Wes Anderson possède indéniablement un univers singulier, qui confère à ses films une beauté plastique incontestable. Cela dit, ce style très personnel, ingénu et décalé, ne me parle pas plus que ça et ses afféteries me laissent à distance.
Dans "Moonrise Kingdom", il est question d'un couple de très jeunes gens à peine sortis de l'enfance, qui décident de faire une fugue en amoureux, tellement déçus qu'ils sont par le monde des adultes.
Il faut dire que Sam, scout et orphelin, et Suzy, grande lectrice malheureuse dans sa famille, sont deux âmes solitaires en cet été 1965, sur une île au large de la Nouvelle-Angleterre.
Le propos très naïf et le ton enfantin du récit amusent et fascinent un certain temps (cela coïncide avec l'échappée belle des deux jeunes héros, au début de leur périple aventureux), mais finissent par fatiguer voire agacer sur la durée, même si le film n'excède pas une heure et demie.
La dimension très kitsch du métrage finit par sentir quelque peu le renfermé, d'autant que les tentatives humoristiques ne sont pas toujours du meilleur effet.
Heureusement, il reste la mise en scène singulière de Wes Anderson, qui multiplie les travellings à l'horizontale ou à la verticale, propose une photographie très colorée, et soigne la composition de ses plans avec un perfectionnisme qui confine à la maniaquerie, donnant ainsi à son cinéma un aspect proche de la bande dessinée.
Forcément, il s'agit alors d'une affaire de goût, et chacun appréciera plus ou moins cette esthétique selon sa sensibilité : pour ma part, j'ai tendance à me sentir extérieur au récit et à distance des émotions. Cela dit, la science du cadrage et de la symétrie de Wes Anderson s'avère impressionnante, et vient caresser la rétine de l'esthète qui sommeille en chacun de nous...
En fait, ce qui accentue le sentiment de déception, c'est l'accueil dithyrambique dont a bénéficié "Moonrise Kingdom", qui en soi reste une œuvre originale et assez plaisante.

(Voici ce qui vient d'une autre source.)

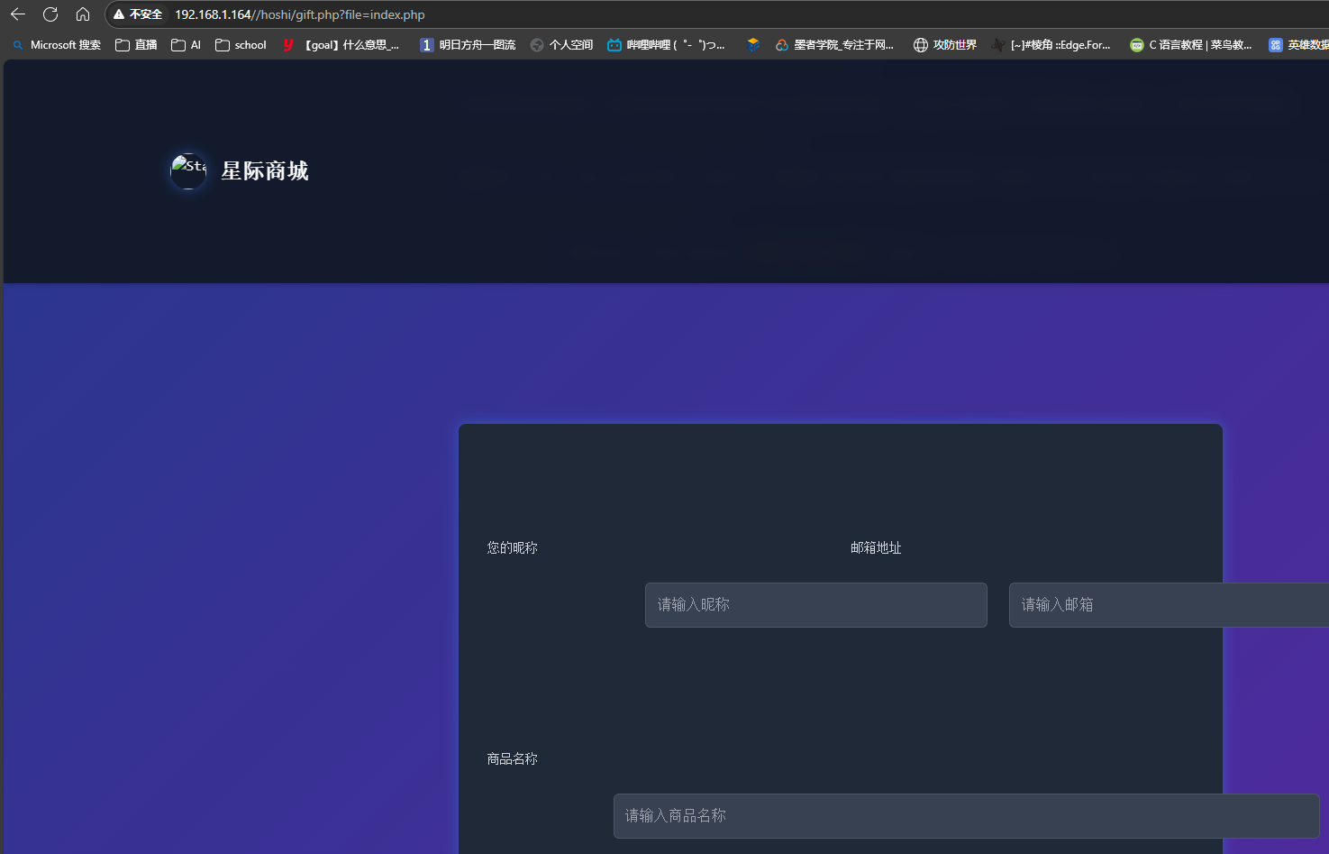Refresh the current page
The image size is (1329, 854).
pos(50,14)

Comme si la majorité du public, séduit par la poésie tendre et onirique du réalisateur américain et par la présence de stars hollywoodiennes à contre-emploi, avait totalement omis la dimension très basique voire superficielle de cette bluette adolescente.
Surtout que les stars en question ne se foulent pas trop, capitalisant surtout sur leur image et leur charisme respectif, et proposant chacun un jeu mono-expressif qui ne restera pas dans les mémoires.